Registros de localização de elementos na tela
- - - - - - -

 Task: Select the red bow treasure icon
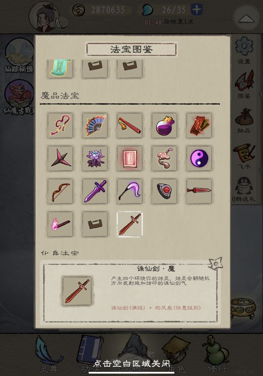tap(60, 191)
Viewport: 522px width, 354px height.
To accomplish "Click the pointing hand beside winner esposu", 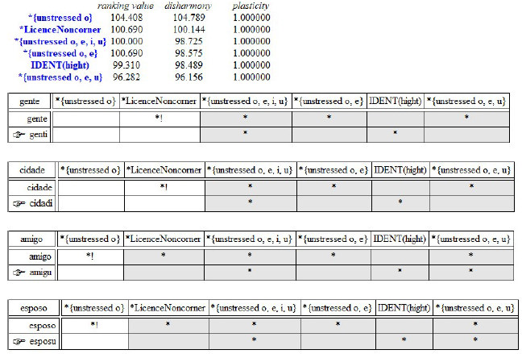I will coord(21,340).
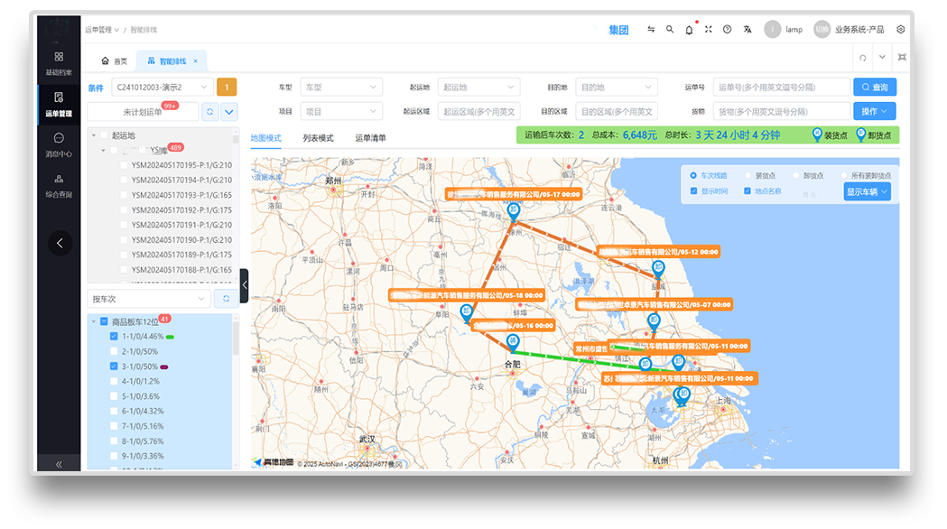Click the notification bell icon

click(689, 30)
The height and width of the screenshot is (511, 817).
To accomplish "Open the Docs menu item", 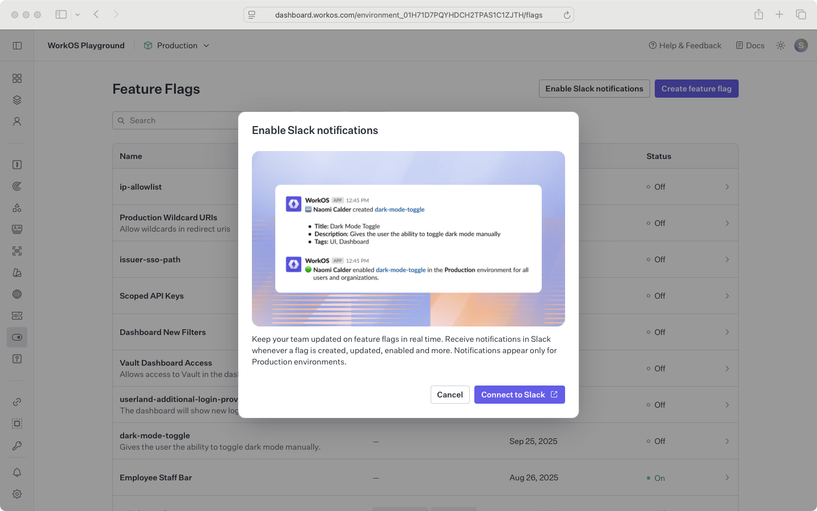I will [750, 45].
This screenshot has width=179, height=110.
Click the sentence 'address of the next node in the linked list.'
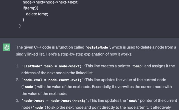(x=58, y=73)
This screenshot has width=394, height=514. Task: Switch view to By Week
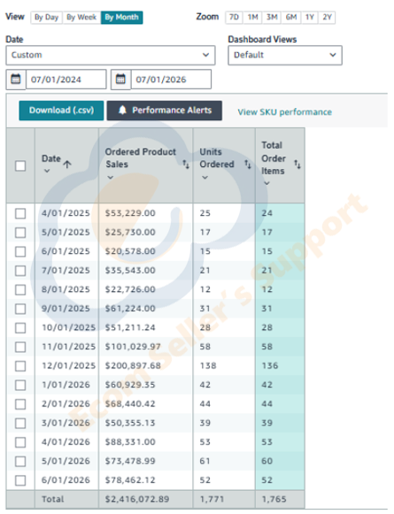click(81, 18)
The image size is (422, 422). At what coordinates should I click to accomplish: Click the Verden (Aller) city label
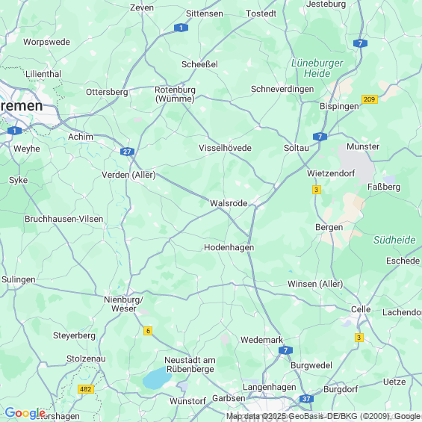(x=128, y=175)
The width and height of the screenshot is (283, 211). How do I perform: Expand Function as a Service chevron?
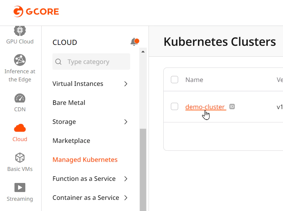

- - - - - - -

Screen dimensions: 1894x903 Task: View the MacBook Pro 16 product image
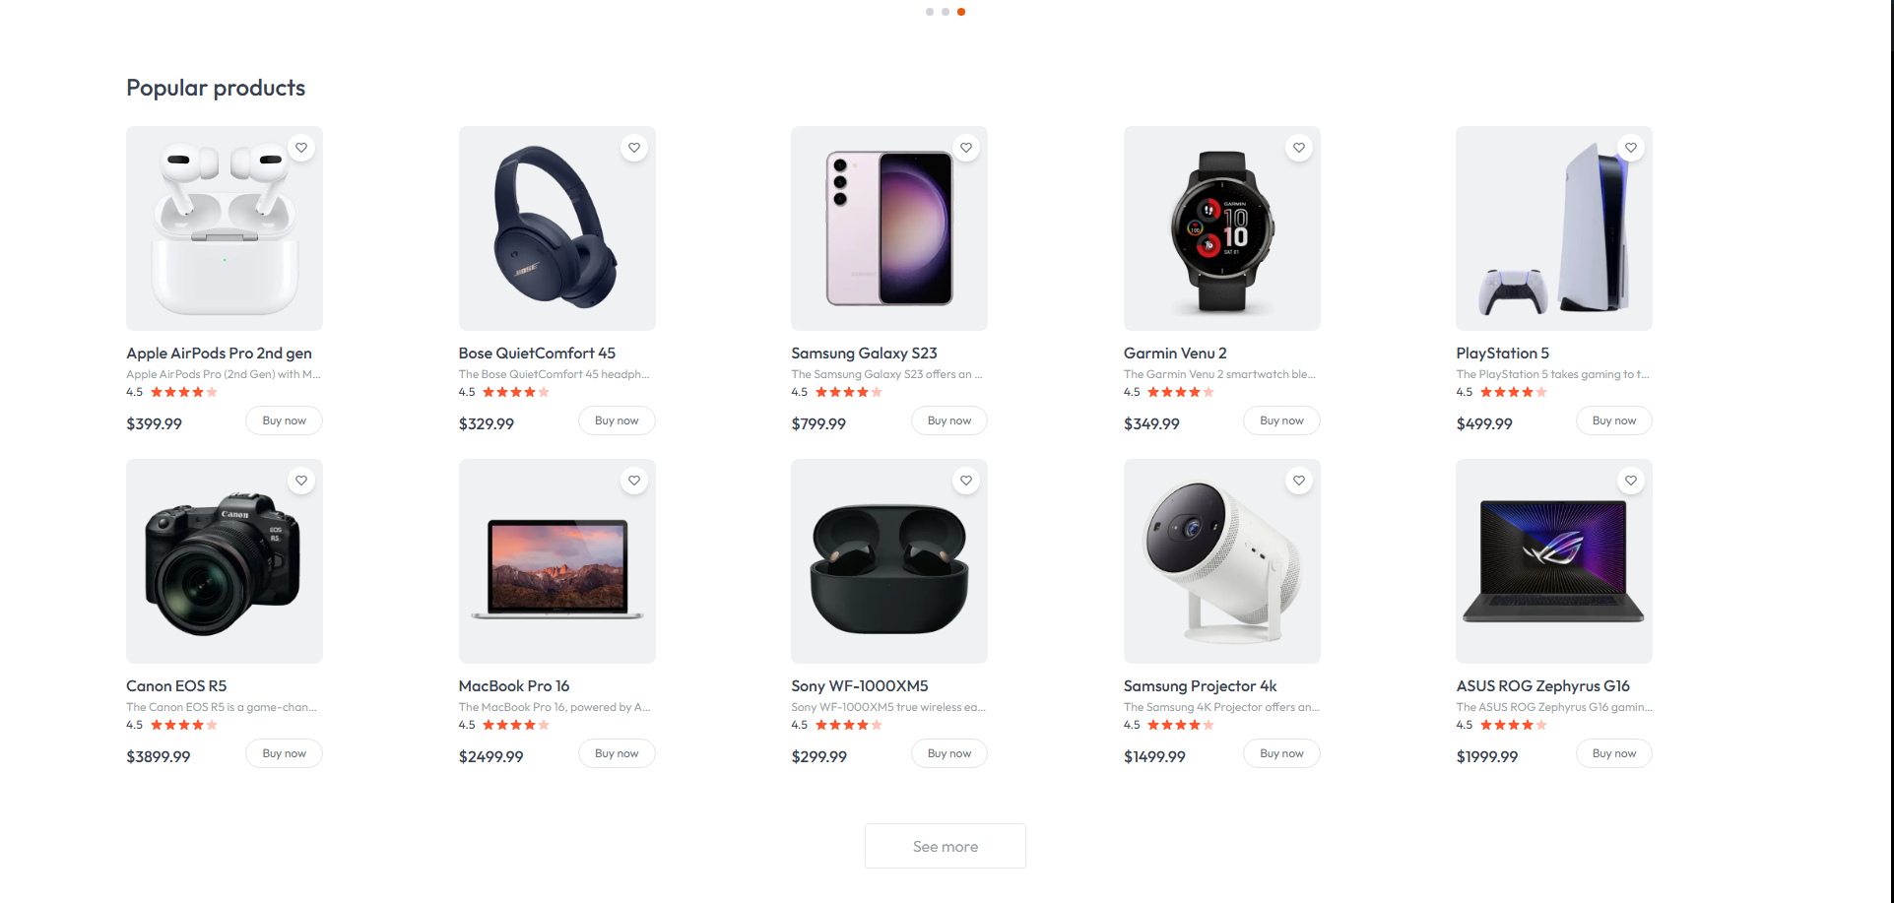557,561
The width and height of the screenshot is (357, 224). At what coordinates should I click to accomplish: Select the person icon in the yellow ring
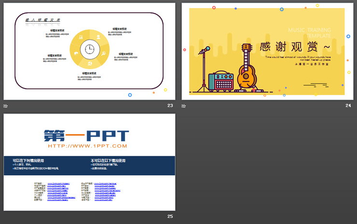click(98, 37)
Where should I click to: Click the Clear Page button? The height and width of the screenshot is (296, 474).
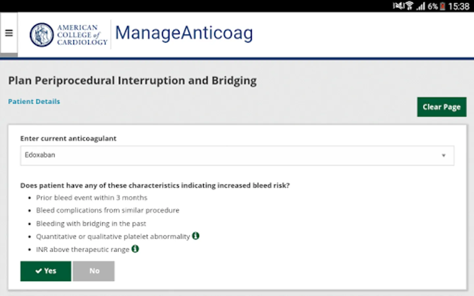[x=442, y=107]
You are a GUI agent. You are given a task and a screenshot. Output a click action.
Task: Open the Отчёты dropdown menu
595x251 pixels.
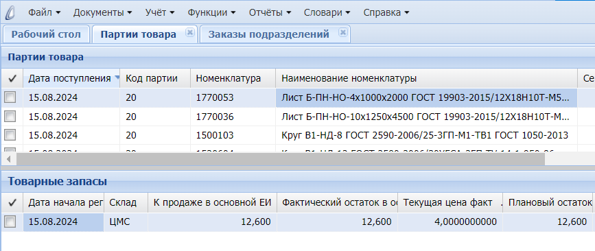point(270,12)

- - - - - - -

Objetivo declarado: Pode reproduzir as linhas entre a que contém "This screenshot has width=394, height=514." e a que contém "The width and height of the screenshot is (283, 211).", inclusive, renomeando "screenshot" para "screen capture" e deixando as imagens de fora?

Tarefa concluída:
This screen capture has width=394, height=514. Task: Switch view to By Week
click(81, 18)
The image size is (422, 422). At what coordinates should I click to accomplish: Click the Verden (Aller) city label
(x=128, y=175)
The width and height of the screen capture is (283, 211). How do I perform: Expand Function as a Service chevron?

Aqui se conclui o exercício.